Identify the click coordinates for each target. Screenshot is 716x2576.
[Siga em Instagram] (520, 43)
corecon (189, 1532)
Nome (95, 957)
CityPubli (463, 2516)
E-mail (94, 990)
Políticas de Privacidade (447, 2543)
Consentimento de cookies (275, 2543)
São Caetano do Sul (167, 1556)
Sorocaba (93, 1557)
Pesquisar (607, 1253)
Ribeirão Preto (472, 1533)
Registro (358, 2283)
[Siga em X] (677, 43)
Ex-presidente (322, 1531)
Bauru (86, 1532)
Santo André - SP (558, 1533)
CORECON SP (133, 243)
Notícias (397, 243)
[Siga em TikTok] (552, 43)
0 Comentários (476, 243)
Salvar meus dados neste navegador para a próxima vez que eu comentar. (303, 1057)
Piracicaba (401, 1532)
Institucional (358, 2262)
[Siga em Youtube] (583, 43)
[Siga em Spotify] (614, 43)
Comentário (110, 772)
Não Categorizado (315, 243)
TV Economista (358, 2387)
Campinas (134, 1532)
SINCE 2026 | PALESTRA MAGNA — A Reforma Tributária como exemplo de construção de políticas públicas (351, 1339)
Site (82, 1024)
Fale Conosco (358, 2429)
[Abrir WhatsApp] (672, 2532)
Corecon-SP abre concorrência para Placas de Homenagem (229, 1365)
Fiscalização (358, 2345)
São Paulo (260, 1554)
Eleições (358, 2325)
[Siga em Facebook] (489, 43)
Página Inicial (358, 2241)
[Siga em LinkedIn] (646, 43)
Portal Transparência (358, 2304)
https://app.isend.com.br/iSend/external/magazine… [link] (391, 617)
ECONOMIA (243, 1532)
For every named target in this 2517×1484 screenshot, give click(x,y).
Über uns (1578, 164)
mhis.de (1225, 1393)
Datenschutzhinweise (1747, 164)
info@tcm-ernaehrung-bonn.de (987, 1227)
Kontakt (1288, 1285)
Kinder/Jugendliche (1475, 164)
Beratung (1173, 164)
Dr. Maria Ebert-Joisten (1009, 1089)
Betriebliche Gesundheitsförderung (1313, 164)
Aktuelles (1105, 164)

— Exercise goal —
The records above are to be given again in full, word for word.

— Response to the task —
Identify the click coordinates for each target. Screenshot is 716x2576.
[Siga em Instagram] (520, 43)
corecon (189, 1532)
Nome (95, 957)
CityPubli (463, 2516)
E-mail (94, 990)
Políticas de Privacidade (447, 2543)
Consentimento de cookies (275, 2543)
São Caetano do Sul (167, 1556)
Sorocaba (93, 1557)
Pesquisar (607, 1253)
Ribeirão Preto (472, 1533)
Registro (358, 2283)
[Siga em X] (677, 43)
Ex-presidente (322, 1531)
Bauru (86, 1532)
Santo André - SP (558, 1533)
CORECON SP (133, 243)
Notícias (397, 243)
[Siga em TikTok] (552, 43)
0 Comentários (476, 243)
Salvar meus dados neste navegador para a próxima vez que eu comentar. (303, 1057)
Piracicaba (401, 1532)
Institucional (358, 2262)
[Siga em Youtube] (583, 43)
[Siga em Spotify] (614, 43)
Comentário (110, 772)
Não Categorizado (315, 243)
TV Economista (358, 2387)
Campinas (134, 1532)
SINCE 2026 | PALESTRA MAGNA — A Reforma Tributária como exemplo de construção de políticas públicas (351, 1339)
Site (82, 1024)
Fale Conosco (358, 2429)
[Abrir WhatsApp] (672, 2532)
Corecon-SP abre concorrência para Placas de Homenagem (229, 1365)
Fiscalização (358, 2345)
São Paulo (260, 1554)
Eleições (358, 2325)
[Siga em Facebook] (489, 43)
Página Inicial (358, 2241)
[Siga em LinkedIn] (646, 43)
Portal Transparência (358, 2304)
https://app.isend.com.br/iSend/external/magazine… [link] (391, 617)
ECONOMIA (243, 1532)
For every named target in this 2517×1484 screenshot, give click(x,y).
Über uns (1578, 164)
mhis.de (1225, 1393)
Datenschutzhinweise (1747, 164)
info@tcm-ernaehrung-bonn.de (987, 1227)
Kontakt (1288, 1285)
Kinder/Jugendliche (1475, 164)
Beratung (1173, 164)
Dr. Maria Ebert-Joisten (1009, 1089)
Betriebliche Gesundheitsförderung (1313, 164)
Aktuelles (1105, 164)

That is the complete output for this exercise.